Aguilar, C., Brazelton, S., Clary, K., Gonzales, C., Sanchez, E., & Dulin, N. (April 2, 2005). Correlates of ego development in adolescent group home residents. Poster session presented at the Thirty-Fourth Annual Western Psychology Conference for Undergraduate Research, Santa Clara, CA.

The purpose of this study was to examine ego development and other personality constructs in a sample of group home adolescents. At-risk youth are prevalent in today’s society and are often neglected, which is why it’s important for us to research this underrepresented population. Ego development is theoretically described by Loevinger as such: “it encompasses the complexity of moral judgment, the nature of interpersonal relations, and the framework within which one perceives oneself and other people” (Loevinger, 1979). Ego resiliency is defined as the ability to adapt to surrounding environments, through having social, cognitive and personal strategies (Block & Block, 1984). Ego-control includes the ability to avoid or take risks, the ability to contain or express emotion and is related to impulsivity (Funder, 1989). Ego-control, therefore, measures the degree to which people moderate impulses and process thought in consciousness (Funder 1989). The last measure examined was the Big Five Inventory (BFI; John, Donahue & Kentle, 1991). The BFI is a 44-item assessment of the five main dimensions of personality: neuroticism, extraversion, openness to experience, agreeableness, and conscientiousness (John, et al., 1991). Forty-one participants (13 male and 28 female) ages 12 to 18 lived in one of two group home agencies in Southern California. Informed consent was obtained from the agency, legal guardians, and the adolescent. Participants were administered the measures in two questionnaire sessions. Ego development was measured by the Washington University Sentence Completion Test (Hy & Loevinger, 1996). Ego-Resiliency is a 14-item assessment of how individuals respond to varying situational demands (Block & Kremen, 1996).
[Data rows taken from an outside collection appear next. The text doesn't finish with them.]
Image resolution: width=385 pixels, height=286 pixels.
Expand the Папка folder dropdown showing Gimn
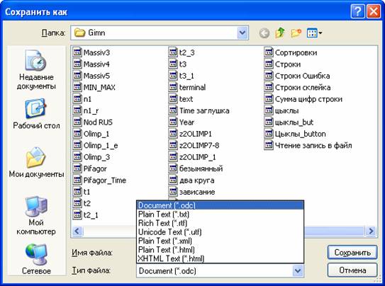(242, 33)
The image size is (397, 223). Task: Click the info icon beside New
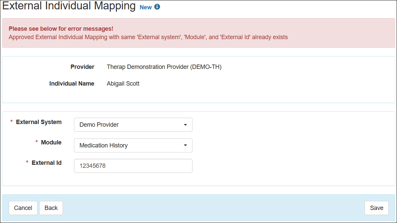click(157, 7)
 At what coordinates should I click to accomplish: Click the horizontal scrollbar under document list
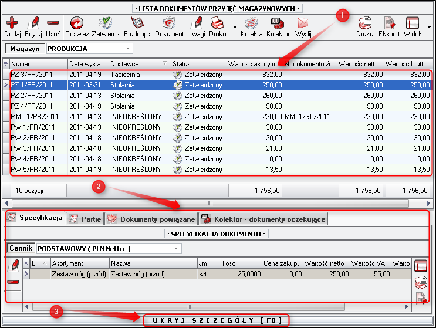tap(217, 204)
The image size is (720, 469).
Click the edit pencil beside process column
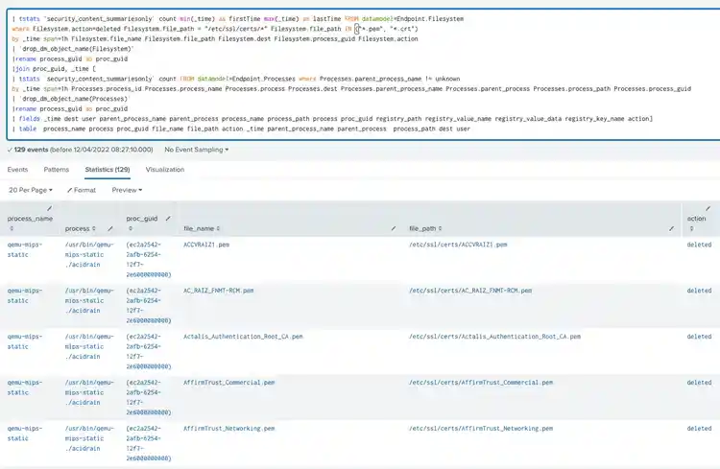click(x=110, y=228)
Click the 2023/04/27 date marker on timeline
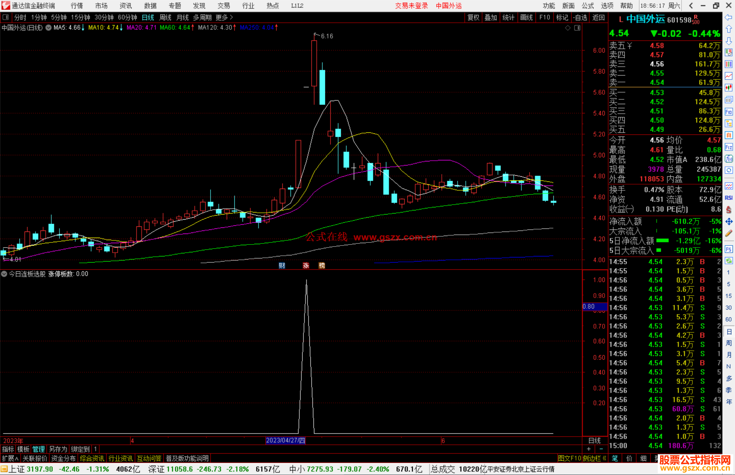735x475 pixels. click(x=285, y=440)
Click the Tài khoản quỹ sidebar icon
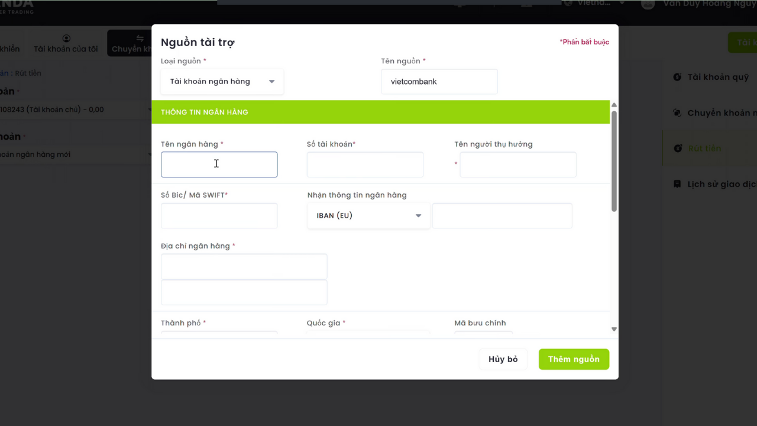Screen dimensions: 757x426 (x=677, y=78)
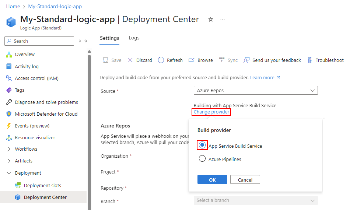Expand the Workflows sidebar section
350x210 pixels.
pos(9,149)
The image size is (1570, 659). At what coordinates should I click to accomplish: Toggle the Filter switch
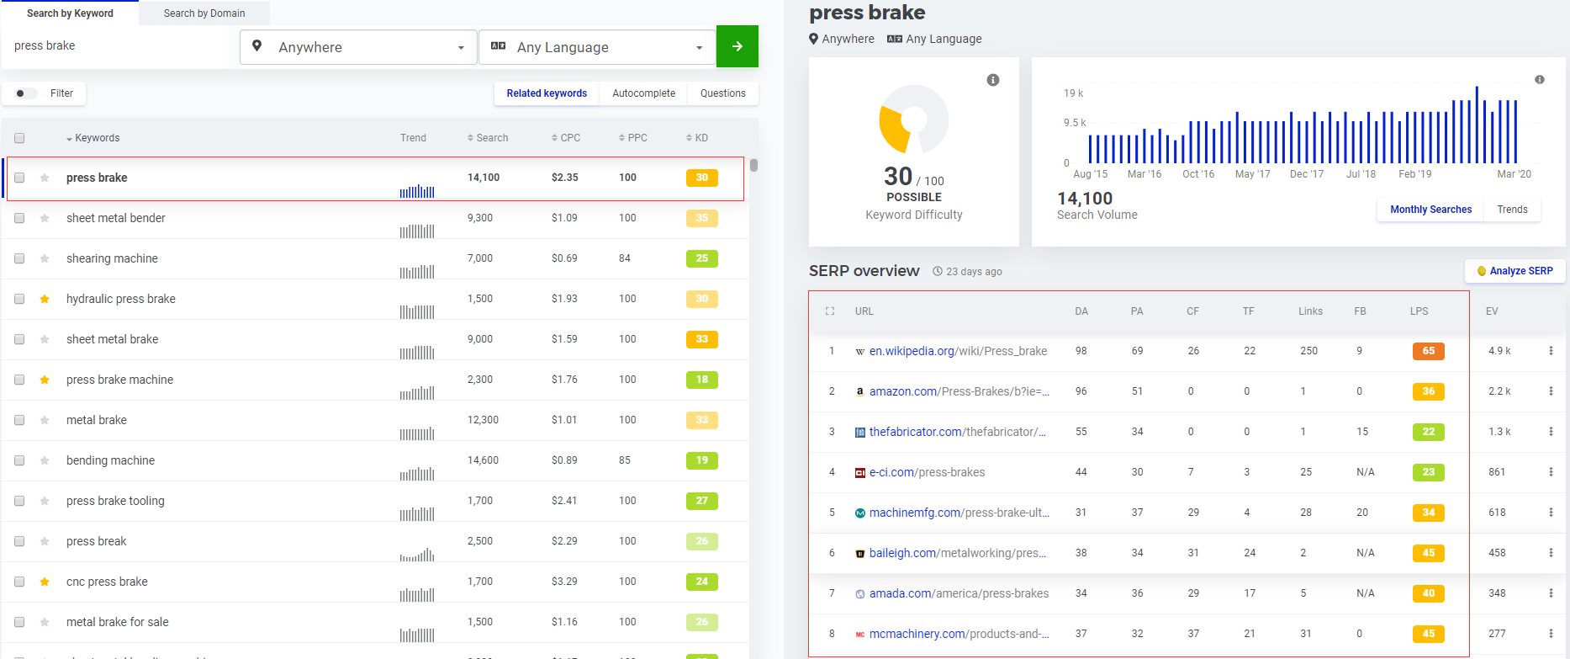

Block’s measure of Ego-control is a 38-item measure of the tendency to contain motivational and emotional impulses (Block, unpublished). Our hypotheses were as follows: ego development would be positively correlated with age, ego-control, ego resiliency, and the openness factor of the BFI. All hypotheses were supported with the exception of the relationship between ego development and ego-control (no significant correlation was found). These results suggest that age and particular personality traits are important in successful ego development. Future research may focus on the developmental progression of adolescents through different stages of ego development.